Pondok Pesantren Ad-Diniyah, Jakarta Timur, yang jadi lokasi pencabulan oleh guru dan pimpinan pondok pesantren. Foto: Rachmadi Rasyad/kumparan
Jakarta – Cholil (sebelumnya ditulis berinisial C), seorang pimpinan Pondok Pesantren Ad-Diniyah di Jakarta Timur, telah mengakui perbuatannya mencabuli dua santri laki-laki. Dia juga menyesali perbuatannya dan meminta maaf kepada dua korban.
“Iya, menyesal. ‘Saya menyesal. Tapi saat itu saya gak kuasa untuk menahan itu. Makanya saya minta maaf kok sama anak-anak‘, katanya begitu,” ucap Kuasa Hukum dari Cholil, Anjas Asmara, di kawasan Jatinegara, Jakarta Timur pada Rabu (22/1).
Menurut Anjas, pencabulan terjadi di ruang kesehatan pesantren. Cholil meminta korban untuk dipijat karena dia lelah, dan kemudian dia melakukannya.
“Si C itu minta dionanikan,” jelas dia.
Setelah melakukan perbuatan cabulnya, Cholil segera memberi uang kepada korbannya antara dua puluh ribu hingga lima puluh ribu rupiah.

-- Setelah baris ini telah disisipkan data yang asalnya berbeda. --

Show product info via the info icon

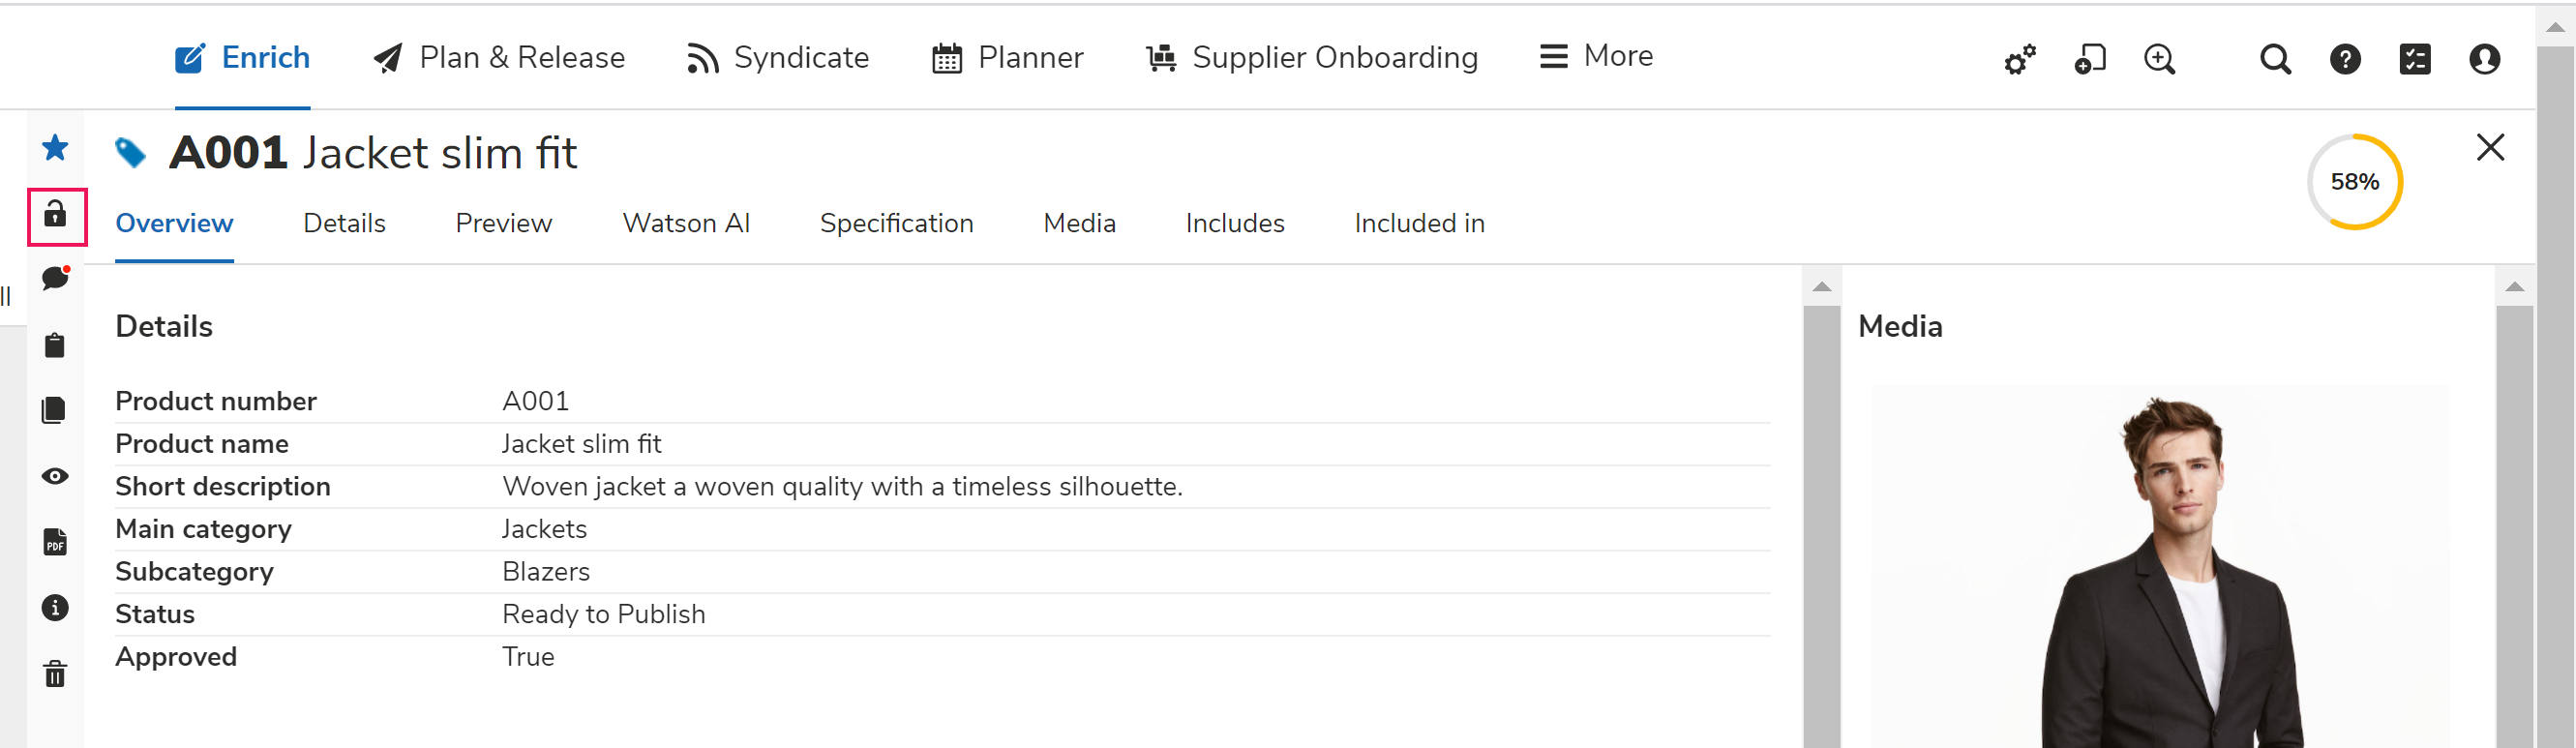[x=55, y=608]
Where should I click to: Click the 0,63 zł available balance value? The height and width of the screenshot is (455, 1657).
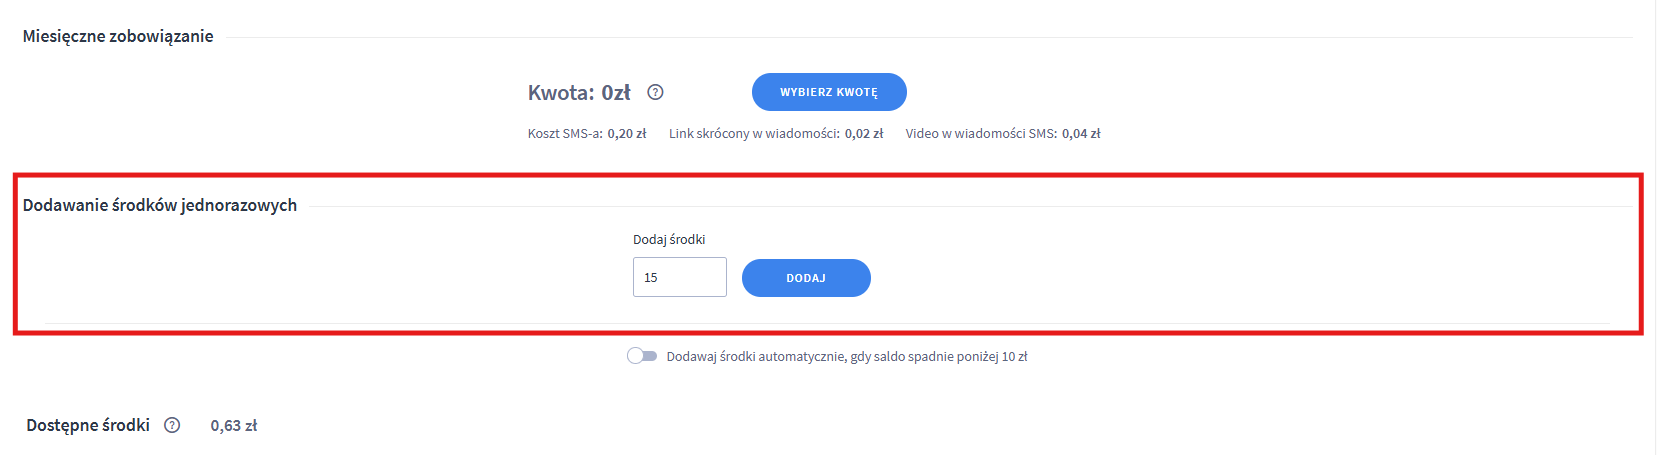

Menurut Anjas, kliennya tidak memaksa korban untuk menyentuh alat kemaluan pelaku atau menjanjikan untuk memberi uang.
Pelaku mengakui bahwa dia salah dan bahkan sempat meminta maaf kepada korban setelah melakukan perbuatan cabulnya, tetapi dia terus melakukannya selama dua tahun.
“Dia (korban) datang kok dipanggil, gak ada pemaksaan atau pengancaman, misalkan tidak lulus atau apa gitu,” kata dia.
Anjas juga mengatakan bahwa kliennya tidak melakukan sodomi pada korban, seperti yang ditunjukkan oleh hasil visum korban. Namun, kliennya sudah siap bertanggung jawab atas apa yang dia lakukan dan keluar dari pondok pesantren yang dia pimpin.
“Jadi saya bilang sama klien kita, CL ‘Siap untuk tidak (di ponpes lagi)? Dia bilang ‘Oh siap. Karena saya tahu salah‘,” ujar dia.
Sebagaimana dilaporkan sebelumnya, Cholil disangkakan melanggar Pasal 76E Jo Pasal 82 Undang-Undang Republik Indonesia Nomor 17 tahun 2016 tentang perlindungan anak, dan dia diancam dengan pidana penjara hingga 15 tahun.